M&S, which is not scheduled to update the market until it publishes financial results on Nov. 6, declined to comment.
Founded in 1884 on a market stall in northern England, M&S flourished in the second half of the 20th century, bringing innovations to Britain such as ladder-resistant stockings and avocados. In 1998 it became the first British retailer to make more than a billion pounds of annual profit.
For older Britons, M&S was the obvious place to buy basics such as socks and underwear, as well as more formal shirts, suits for work and comfortable sweaters for the weekends – all sold under the St Michael brand.
Its painful decline reflects an inability to effectively compete on clothing with the likes of Zara and H&M.
It has built up a well regarded food business that seeks to combine convenience and indulgence. That now accounts for more than half of its annual revenue but margins have come under pressure from the march of discount chains.
M&S set out on its latest turnaround plan shortly after retail veteran Norman became chairman in 2017 to work alongside Steve Rowe, who has been with the company for three decades and became its chief executive in 2016.
He said in May last year that M&S was targeting sustainable, profitable growth in three to five years and has been instrumental in speeding-up the pace of change, with the firm closing weaker stores, revamping ranges and investing online.
His boldest move yet was striking a 1.5 billion pound joint venture with online grocer Ocado (OCDO.L) to give M&S a home delivery service for food.
But that decision has not convinced everyone.
Simon Gergel, chief investment officer UK equities at Allianz Global Investors, sold his holding in M&S this year on concern over the Ocado tie-up and a change to the food strategy.
“We had seen a lot of value in M&S because of its very strong cash flow and what we felt was a fairly resilient but niche food business. It became clear they had a strategy to have a much broader food offering, including an online presence,” he said.
“It would take quite a lot to change for us to want to get involved.”
At its annual meeting in July, M&S highlighted improving food sales and enhanced clothing ranges. But it also noted continuing failures in product availability – a factor in the sacking of clothing boss Jill McDonald days later.

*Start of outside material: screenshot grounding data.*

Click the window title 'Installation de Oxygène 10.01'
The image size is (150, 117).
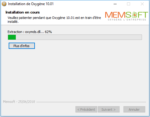31,4
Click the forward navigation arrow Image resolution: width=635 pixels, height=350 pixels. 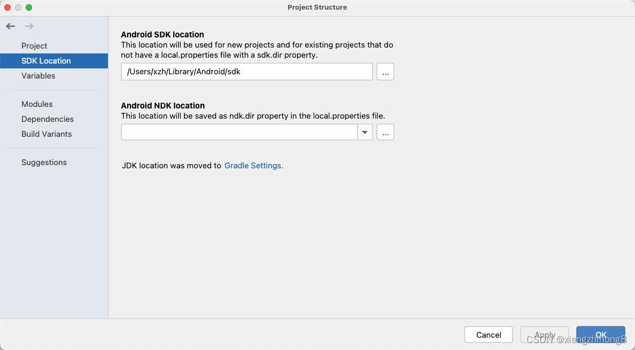pyautogui.click(x=28, y=26)
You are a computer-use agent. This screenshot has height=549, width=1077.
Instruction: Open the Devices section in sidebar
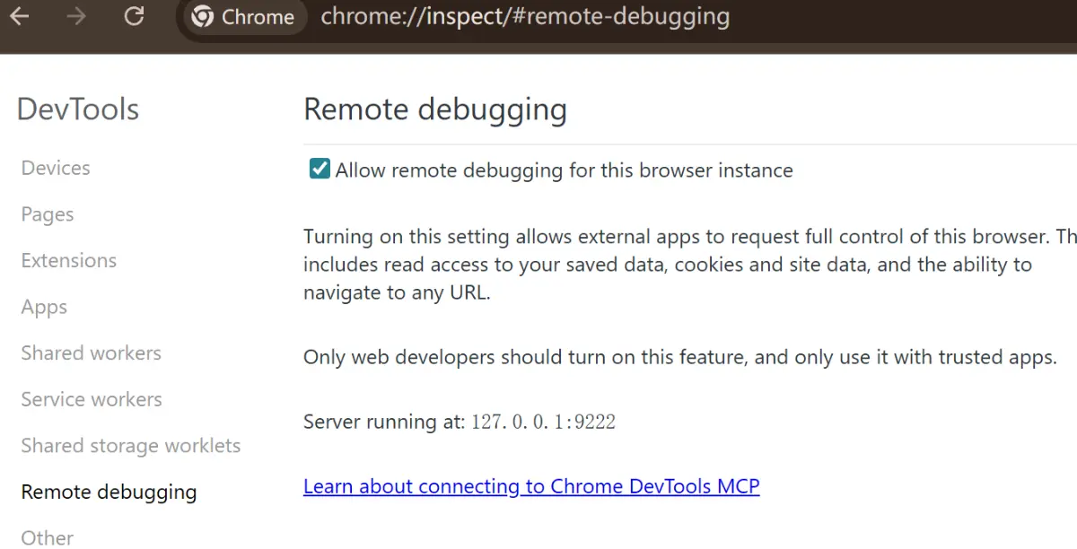tap(56, 168)

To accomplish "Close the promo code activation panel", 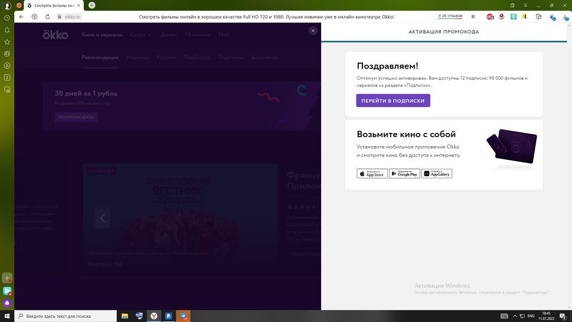I will click(313, 31).
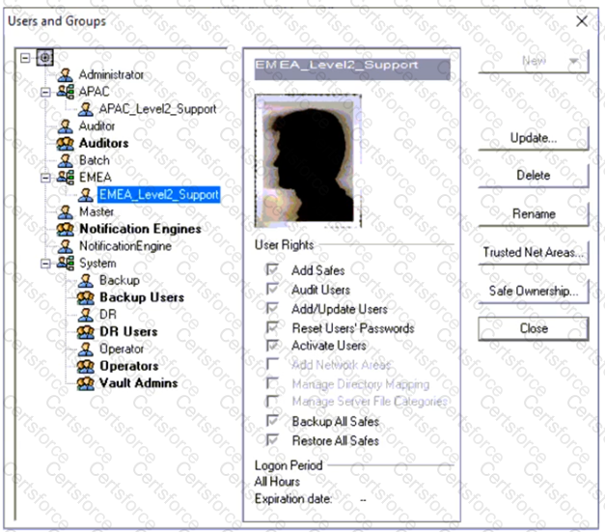Click the Auditors group icon

[x=67, y=143]
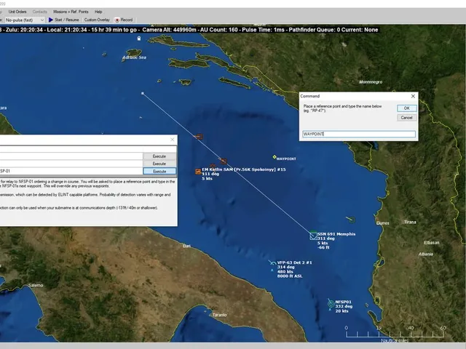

For Norman, dropping out of the FTSE 100 will not be a new challenge, and when asked in May 2018 about the prospect of relegation he said it was “of no interest”, adding he would look at the M&S share price in three to five years time.
And this May he told reporters:
“When I went to ITV we dropped out of the FTSE 100, the sky didn’t fall in. The business was the same business the day after.”